There are three basic normal forms and one bonus form. Each form requires the previous forms as prerequisites.

Definitions

Before diving into normal forms, there are a few important definitions:

  • Superkey: Any combination of columns that uniquely identifies rows.
  • Candidate key: A minimal superkey (remove any column and it loses uniqueness)
  • Primary key: The candidate key you choose to use as the main identifier

First Normal Form (1NF)

This form aims to design your table scalably so it can be easily extended. This form has two rules:

  1. Each column should contain atomic values. An atomic value is a value that cannot be divided. In other words, the column value represents a single value and not multiple values.
  2. Each row must be uniquely identifiable (i.e., the table must have a primary key).

Second Normal Form (2NF)

"There should be no partial dependency in the data." No attribute should depend on only part of the primary key. In other words, a non-prime attribute depends on a part of the primary key.

More formally, a table has a composite key ABC, and there's a column D that's only dependent on A, then the table has a partial dependency. Don't do this!

By definition, violations of second normal form can't occur when a table only uses a single column for its primary key. It often creeps up when a column only depends on one of the columns in the key.

Example

The following table is a violation of Second Normal Form.

Student ID Course ID Instructor Name
1 CS101 Smith
1 CS102 Johnson
2 CS101 Smith

In this example, the table has a composite primary key of Student ID and Course ID. However, Instructor Name depends only on Course ID and not Student ID.

Third Normal Form (3NF)

Columns can not have transitive dependencies. This occurs when an attribute in the table depends on a non-primary key. In other words, a non-prime attribute depends on a non-prime attribute.

Formally, if a table has a column B that's dependent on A, and both are not prime attributes, then the table has a transitive dependency. If B depends on A, then A must be a primary key.

Example

A good example of a violation of Third Normal Form comes from the Third Normal Form Wikipedia article.
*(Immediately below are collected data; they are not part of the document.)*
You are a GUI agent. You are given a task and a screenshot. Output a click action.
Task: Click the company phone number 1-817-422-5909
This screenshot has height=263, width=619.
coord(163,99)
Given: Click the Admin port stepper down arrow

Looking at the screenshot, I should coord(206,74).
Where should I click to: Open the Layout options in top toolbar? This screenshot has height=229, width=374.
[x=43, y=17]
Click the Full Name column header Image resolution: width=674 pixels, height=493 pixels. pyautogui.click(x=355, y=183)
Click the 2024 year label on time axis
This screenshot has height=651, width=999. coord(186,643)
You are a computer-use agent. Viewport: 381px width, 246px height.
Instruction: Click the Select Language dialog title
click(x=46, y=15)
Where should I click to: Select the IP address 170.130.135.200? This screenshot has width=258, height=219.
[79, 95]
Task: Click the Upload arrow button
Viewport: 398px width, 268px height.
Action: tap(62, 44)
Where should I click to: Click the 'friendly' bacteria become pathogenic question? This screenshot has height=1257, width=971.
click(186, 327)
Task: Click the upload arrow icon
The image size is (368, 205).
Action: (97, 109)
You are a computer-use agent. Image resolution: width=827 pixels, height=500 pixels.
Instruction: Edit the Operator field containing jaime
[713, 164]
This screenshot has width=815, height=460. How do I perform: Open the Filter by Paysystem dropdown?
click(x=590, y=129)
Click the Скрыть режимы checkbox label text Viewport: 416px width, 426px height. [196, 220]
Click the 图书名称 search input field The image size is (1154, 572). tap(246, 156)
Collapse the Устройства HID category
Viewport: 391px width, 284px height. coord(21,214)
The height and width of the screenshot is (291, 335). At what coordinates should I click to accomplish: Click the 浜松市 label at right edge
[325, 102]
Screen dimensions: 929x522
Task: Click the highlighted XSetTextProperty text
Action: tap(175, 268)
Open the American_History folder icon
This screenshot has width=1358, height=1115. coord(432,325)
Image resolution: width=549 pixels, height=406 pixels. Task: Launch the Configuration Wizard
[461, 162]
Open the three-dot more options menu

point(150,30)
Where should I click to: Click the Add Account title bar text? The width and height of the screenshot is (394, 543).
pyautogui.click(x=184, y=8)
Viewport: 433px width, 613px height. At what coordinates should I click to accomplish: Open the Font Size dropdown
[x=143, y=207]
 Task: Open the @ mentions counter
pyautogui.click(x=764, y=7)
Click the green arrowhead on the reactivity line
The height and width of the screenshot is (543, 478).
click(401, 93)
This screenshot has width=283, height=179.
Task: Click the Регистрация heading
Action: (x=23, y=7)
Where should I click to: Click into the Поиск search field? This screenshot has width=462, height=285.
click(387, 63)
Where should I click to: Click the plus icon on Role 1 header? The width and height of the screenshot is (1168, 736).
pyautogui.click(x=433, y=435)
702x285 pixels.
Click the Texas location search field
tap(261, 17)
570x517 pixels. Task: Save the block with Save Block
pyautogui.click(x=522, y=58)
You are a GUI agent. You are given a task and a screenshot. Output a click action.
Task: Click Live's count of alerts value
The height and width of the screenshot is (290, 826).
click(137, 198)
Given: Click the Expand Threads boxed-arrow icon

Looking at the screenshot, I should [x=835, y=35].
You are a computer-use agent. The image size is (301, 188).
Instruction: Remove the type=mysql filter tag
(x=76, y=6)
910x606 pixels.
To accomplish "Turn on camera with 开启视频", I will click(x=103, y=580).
Tournament Year Winner Winner's Date of Birth
Indiana Invitational 1998 Al Fredrickson 21 July 1975
Cleveland Open 1999 Bob Albertson 28 September 1968
Des Moines Masters 1999 Al Fredrickson 21 July 1975
Indiana Invitational 1999 Chip Masterson 14 March 1977

The breach of 3NF occurs because the non-prime attribute (Winner's date of birth) is transitively dependent on the candidate key {Tournament, Year} through the non-prime attribute Winner. The fact that Winner's date of birth is functionally dependent on Winner makes the table vulnerable to logical inconsistencies, as there is nothing to stop the same person from being shown with different dates of birth on different records.

BCNF (Boyce-Codd Normal Form)

For every functional dependency A → B, A must be a superkey. No exceptions.

This is stricter than 3NF. While 3NF allows a non-superkey to determine a prime attribute, BCNF does not. The classic BCNF violation involves overlapping candidate keys where a non-key column determines part of a key.

Example

Student Subject Teacher
Alice Math Smith
Alice Physics Jones
Bob Math Smith

Constraints: each teacher teaches only one subject; students take each subject from one teacher.

Candidate keys: {Student, Subject} and {Student, Teacher}. But Teacher → Subject violates BCNF because Teacher alone isn't a superkey—even though all three columns are prime attributes.